→ **DATA SHOWN**:
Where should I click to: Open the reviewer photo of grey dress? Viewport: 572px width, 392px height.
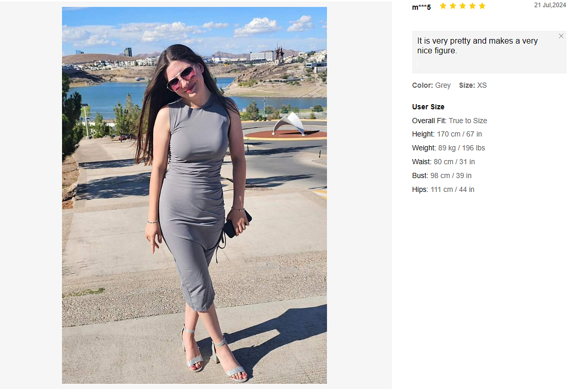point(195,195)
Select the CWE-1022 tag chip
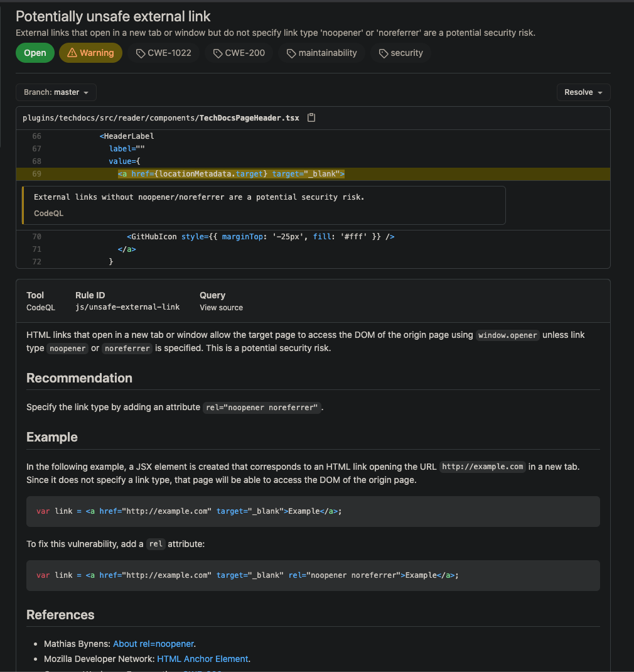This screenshot has height=672, width=634. click(x=164, y=53)
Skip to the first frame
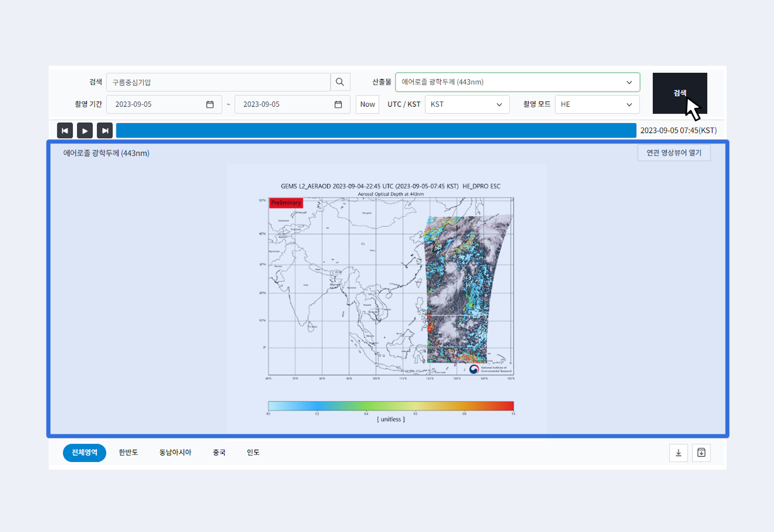This screenshot has width=774, height=532. 65,131
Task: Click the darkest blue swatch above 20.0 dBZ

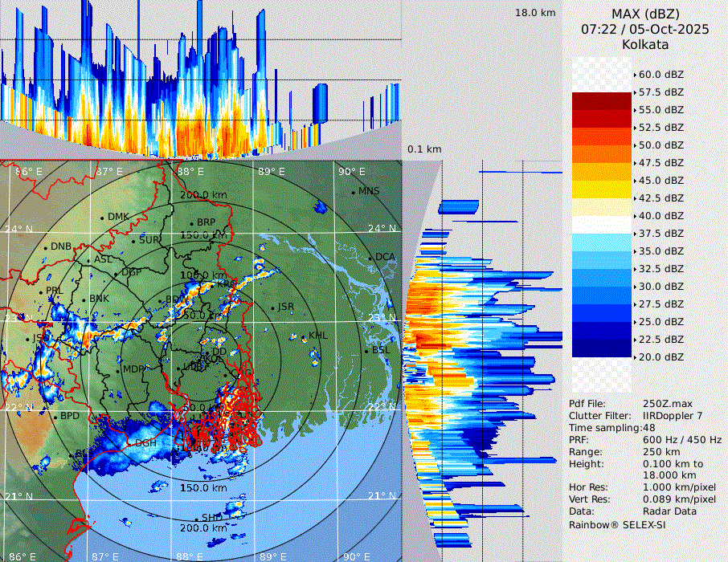Action: 602,348
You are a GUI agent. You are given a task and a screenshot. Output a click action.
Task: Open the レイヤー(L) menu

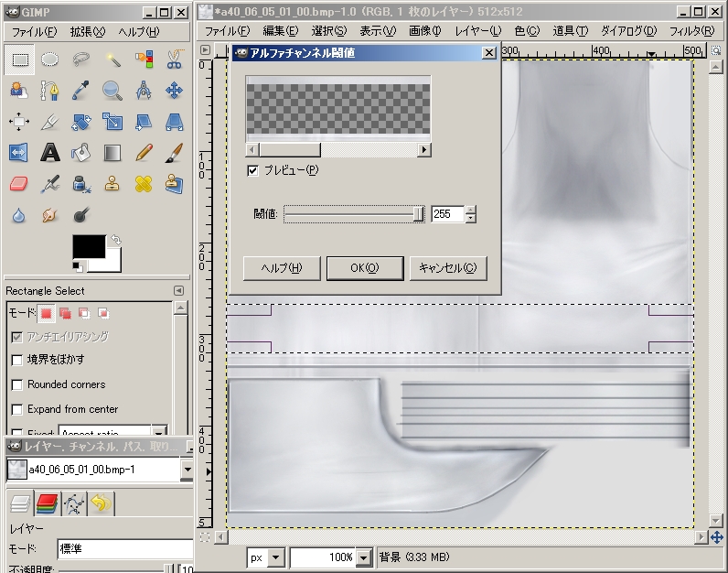(477, 30)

→ **GOAL OF THE EXERCISE**: A faithful copy of the data above is wanted, with every image left out.

→ **OUTPUT**:
Where should I click to: Open the reviewer photo of grey dress? Viewport: 572px width, 392px height.
point(195,195)
Select the CWE-1022 tag chip
This screenshot has height=672, width=634. click(x=164, y=53)
Skip to the first frame
This screenshot has width=774, height=532. 65,131
Task: Click the darkest blue swatch above 20.0 dBZ

Action: 602,348
You are a GUI agent. You are given a task and a screenshot. Output a click action.
Task: Open the レイヤー(L) menu

(477, 30)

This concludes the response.